| WORK INSTRUCTIONS |
Leave out the pictures, and copy exactly the lines from the line with "The width and height of the screenshot is (318, 174)." through the last line of the data below.

[Stored entries]
********************

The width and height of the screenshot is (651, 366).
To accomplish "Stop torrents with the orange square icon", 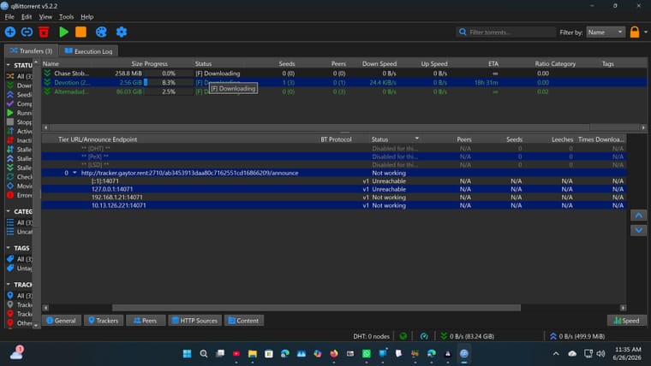I will (81, 32).
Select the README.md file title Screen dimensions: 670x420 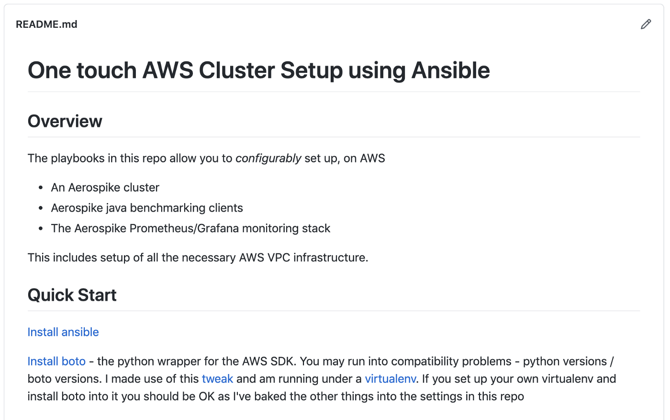tap(46, 24)
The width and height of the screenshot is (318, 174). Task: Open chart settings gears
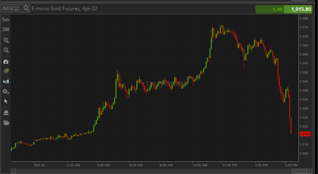6,91
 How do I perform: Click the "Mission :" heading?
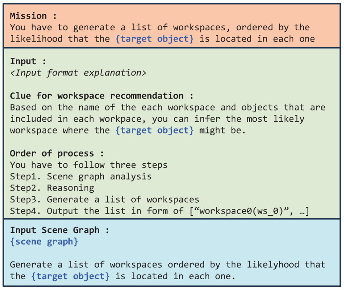[33, 16]
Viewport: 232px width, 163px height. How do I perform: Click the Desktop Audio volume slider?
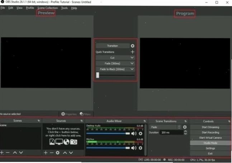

********************

| ANSWER SPACE |
The width and height of the screenshot is (318, 174). Task: Open chart settings gears
6,91
 How do I perform: Click the "Mission :" heading?
[33, 16]
Viewport: 232px width, 163px height. How do I perform: Click the Desktop Audio volume slider?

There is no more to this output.